## Import libraries

In [None]:
import pandas as pd
import seaborn as sns 
import numpy as np

import matplotlib.pyplot as plt

from sklearn.preprocessing import RobustScaler, LabelEncoder

In [None]:
pd.set_option('display.max_columns', None)

## Load the dataset

In [None]:
# X1: entry dataset (note: X2 is the testing dataset)
# use row `Unamed: 0` as the row index
X1 = pd.read_csv("datasets/X1.csv")

print(X1.shape)
X1.head(5)

In [None]:
X1.loc[X1["title"] == "Clown"]

inputs dataset has dimension (3540, 14)

One first thing we can notice is that our dataset use a special character "\\N" for empty values. We should modify them to NaN.

In [None]:
# Y1: target dataset
Y1 = pd.read_csv("datasets/Y1.csv", header = None, names = ["revenues"])

print(Y1.shape)
Y1.head(5)

target dataset has dimension (3540, 1)

In [None]:
# X2: testing entry dataset
X2 = pd.read_csv("datasets/X2.csv")

print(X2.shape)
X2.head()

## Dataset description

inputs (X1):     
- `title`: title of the movie.    
- `ratings`: rating on IMDB.    
- `n_votes`: number of votes that are averaged for the given rating.    
- `is_adult`: is the movie destined for a mature audience (0 or 1).    
- `production_year`: the year the movie was produced.    
- `release_year`: the year the movie was released.    
- `runtime`: how long the movie lasts for.    
- `genres`: a list of maximum 3 genres that fits the movie.   
- `studio`: the movie studio that produced the movie.        
- `img.url`: the url of the poster of the movie.    
- `img.embeddings`: vector of size 2048 representing the poster.    
- `description`: synopsis of the movie.    
- `text.embeddings`: vector of size 768 representing the synopsis.

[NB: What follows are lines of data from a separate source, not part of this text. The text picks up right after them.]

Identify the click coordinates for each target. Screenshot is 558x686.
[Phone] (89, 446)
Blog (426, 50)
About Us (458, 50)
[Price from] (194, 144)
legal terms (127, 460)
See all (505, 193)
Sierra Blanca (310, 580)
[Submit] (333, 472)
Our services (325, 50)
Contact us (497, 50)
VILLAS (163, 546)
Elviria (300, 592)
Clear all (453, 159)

There is also an `"Unnamed: 0"` column that seems to be an **id for the movie**. We can remove it.

target (Y1):     
- `revenue`: the amount in dollars the movie made in the USA.    

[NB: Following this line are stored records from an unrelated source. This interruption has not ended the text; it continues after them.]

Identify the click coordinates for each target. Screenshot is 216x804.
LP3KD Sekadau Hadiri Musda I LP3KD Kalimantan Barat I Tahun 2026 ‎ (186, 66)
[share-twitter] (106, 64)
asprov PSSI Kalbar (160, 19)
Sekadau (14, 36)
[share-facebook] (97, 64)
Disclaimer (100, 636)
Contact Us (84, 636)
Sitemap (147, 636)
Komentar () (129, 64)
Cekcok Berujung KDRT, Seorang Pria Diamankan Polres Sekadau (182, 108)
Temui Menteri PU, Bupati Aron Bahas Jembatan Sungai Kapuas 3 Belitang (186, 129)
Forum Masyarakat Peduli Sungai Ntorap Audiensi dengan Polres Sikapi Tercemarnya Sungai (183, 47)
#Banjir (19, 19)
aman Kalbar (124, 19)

## EDA and data engineering

What we're gonna do :
- Reencode some categorical variables and integers variables differently
- Remove useless / redondant features
- ...

For feature engineering and the sake of simplicity, we're gonna concatenate the inputs `X1` with the target `Y1`

In [None]:
df = pd.concat([X1, Y1], axis = 1)
df.head()

First, let's rename `Unnamed: 0` column to `movie_id`

In [None]:
df.columns = df.columns.str.replace('Unnamed: 0','movie_id')
df.drop("movie_id", axis=1, inplace=True)
df.head()

### Types of variables

Let's check the different types of variables

In [None]:
# types of variables
df.dtypes.value_counts()

In [None]:
df.info()

Among the 8 object variables, we have the **2 vectors embeddings** as well as the `img_url` and `description` features that we could drop since we have the embeddings.
We also have the following categorical variables: `title`, `genres` and `studio`.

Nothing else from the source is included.